In dem Text heißt es lediglich, dass die Länder sich »nach besten Kräften« bemühen sollen, ihren nationalen Gasverbrauch zwischen dem 1. August und dem 31. März um 15 Prozent im Vergleich zum Schnitt der letzten fünf Jahre zu senken. EU-Kommissionschefin Ursula von der Leyen hätte sich mehr Verbindlichkeit gewünscht, aber die Mitgliedstaaten weichten den am Freitag von ihr vorgelegten Solidaritäts-Mechanismus in den Verhandlungen auf.

Die Kommissionspräsidentin hatte eine Sondervollmacht gefordert, um Sparziele direkt erzwingen zu können. Nun machte von der Leyen eine gute Miene zu der Einigung, die von Tschechien ausgehandelt wurde, das derzeit den EU-Vorsitz innehat. »Das ist ein entscheidender Schritt, um Wladimir Putins Drohung mit einer vollständigen Gasunterbrechung zu begegnen«, sagte die CDU-Politikerin.

Anders als von der Leyen wollte, bekommen die Mitgliedstaaten mehr Mitspracherechte.

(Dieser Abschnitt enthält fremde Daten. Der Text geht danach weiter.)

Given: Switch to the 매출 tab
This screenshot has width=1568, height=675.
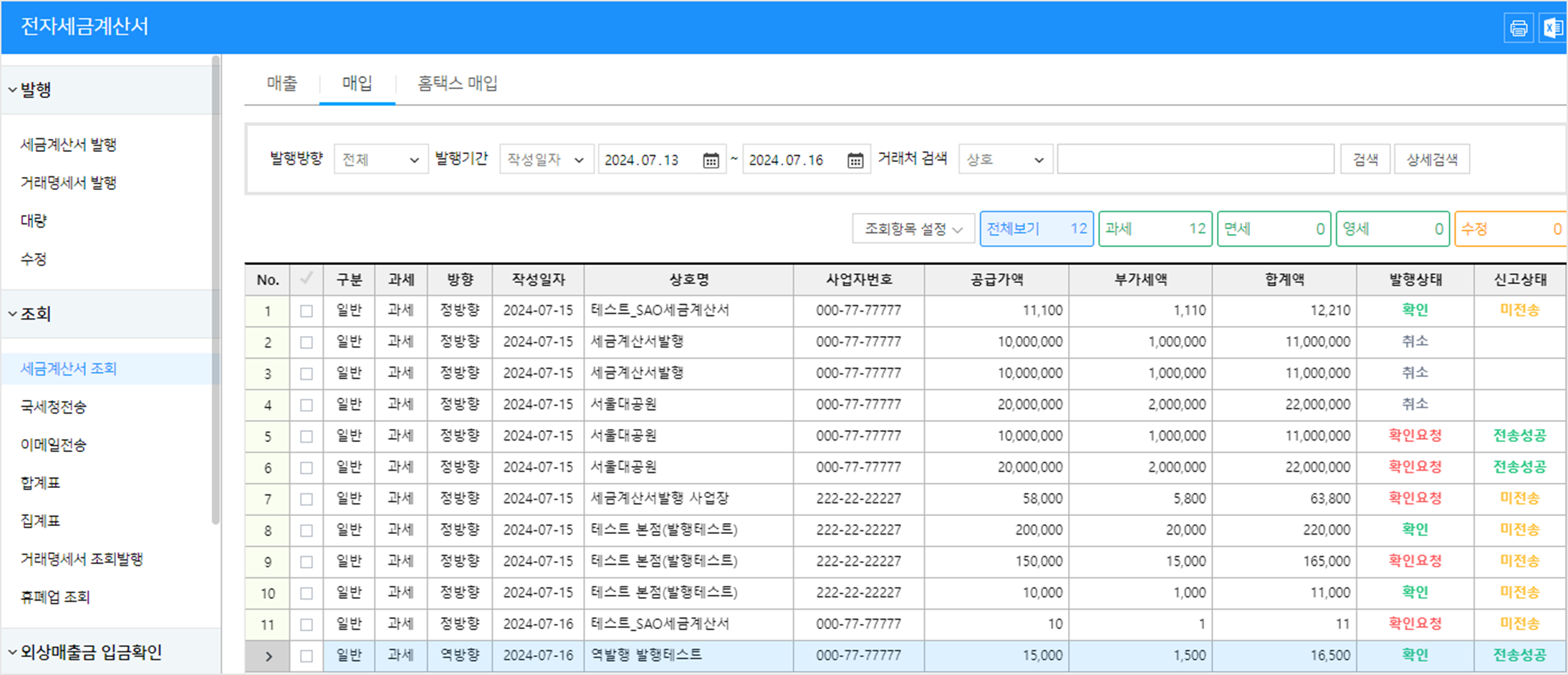Looking at the screenshot, I should (282, 84).
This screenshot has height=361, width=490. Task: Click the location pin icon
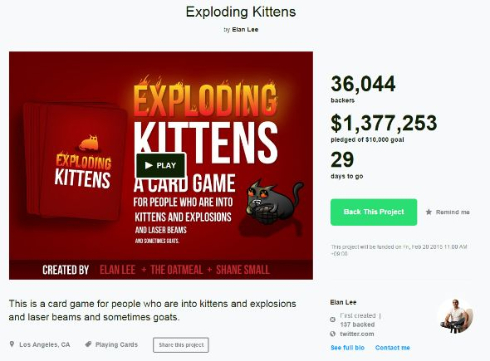point(12,344)
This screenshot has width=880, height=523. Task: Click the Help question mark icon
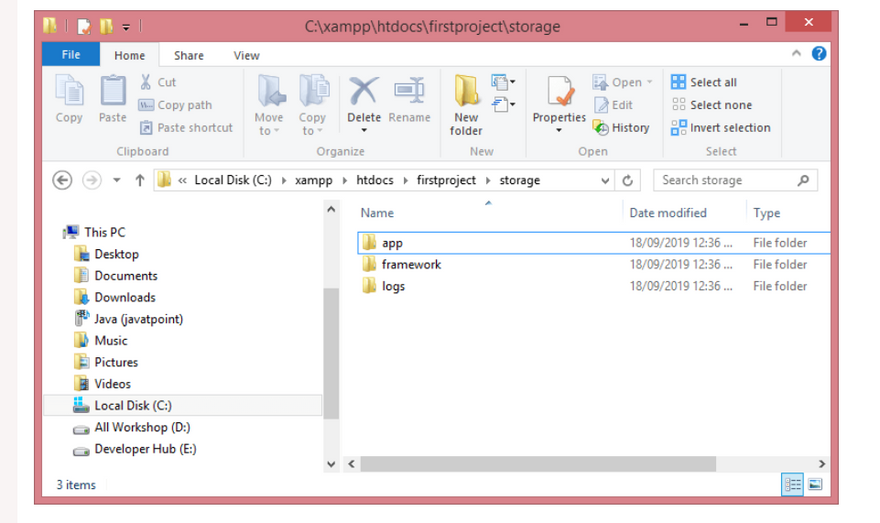(x=819, y=54)
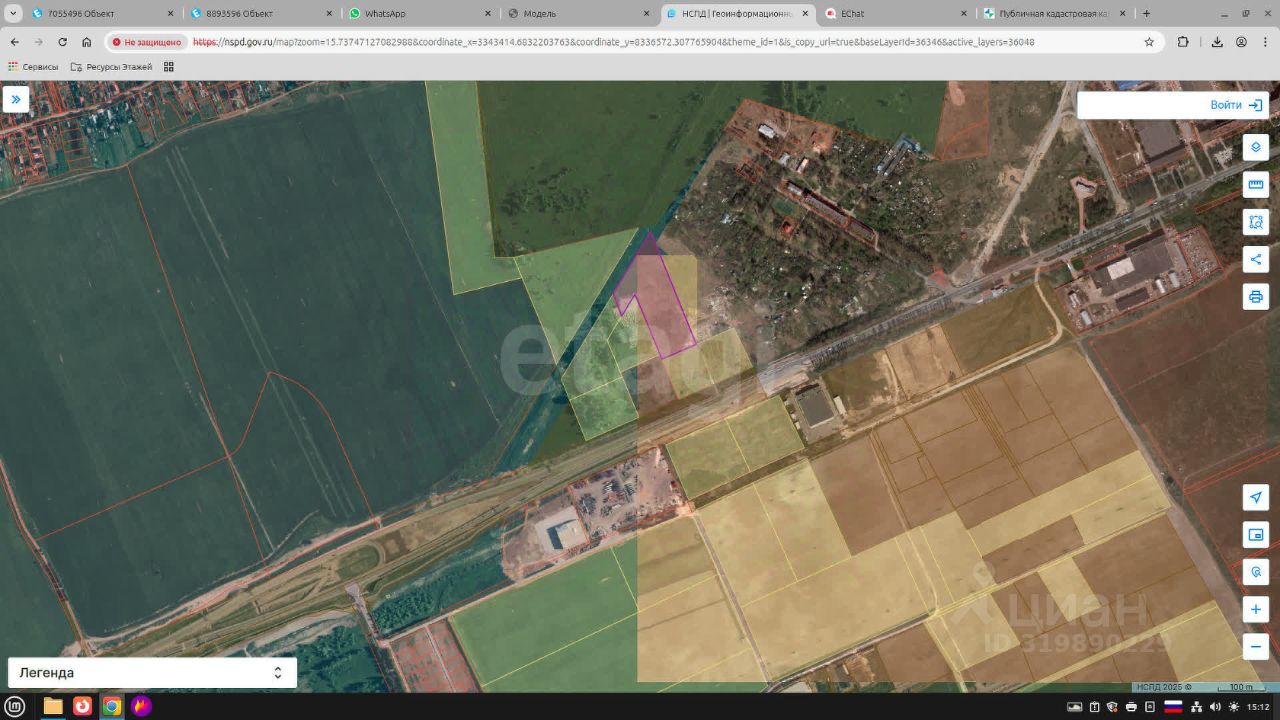Screen dimensions: 1280x720
Task: Expand the left sidebar panel
Action: 16,100
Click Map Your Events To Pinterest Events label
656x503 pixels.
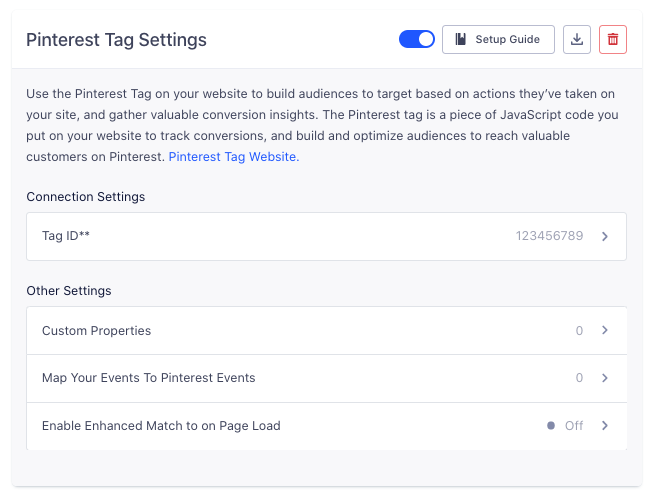tap(148, 378)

Voraussetzung ist, dass mindestens fünf Staaten die EU-Kommission aufrufen, die Notstandsmaßnahmen in die Wege zu leiten. Im nächsten Schritt müssen die Mitgliedsstaaten der EU sie dann mit qualifizierter Mehrheit beschließen. Mindestens 15 Staaten, die 65 Prozent der EU-Bevölkerung vertreten, müssen zustimmen, damit die Sparpflicht wirksam wird.

Insbesondere in Deutschland sind die Sorgen wegen der Energiekrise groß. Der russische Energiekonzern Gazprom senkt die Lieferungen durch die Ostseepipeline Nord Stream 1 für die Bundesrepublik am Mittwoch auf 20 Prozent. Der Kreml machte die Sanktionen der EU für technische Probleme verantwortlich. Die Strafmaßnahmen erschwerten die notwendige Reparatur der Gasturbinen, sagte Kremlsprecher Dmitri Peskow am Dienstag der Agentur Interfax zufolge.

Dagegen meint die Bundesregierung, dass Russland aus taktischen Gründen weniger Gas liefert. Sie wirft Moskau in diesem Zusammenhang Erpressung vor. Zudem herrscht in der Bundesregierung die Meinung vor, dass Russland versuche, über den hohen Gaspreis die Solidarität in Europa aufzubrechen. Um die Verbraucher im Notfall zu entlasten, prüft die EU-Kommission Obergrenzen für die Gaspreise. In diesem Fall müsste die Bundesregierung die Gaspreise für Verbraucher und Industrie subventionieren.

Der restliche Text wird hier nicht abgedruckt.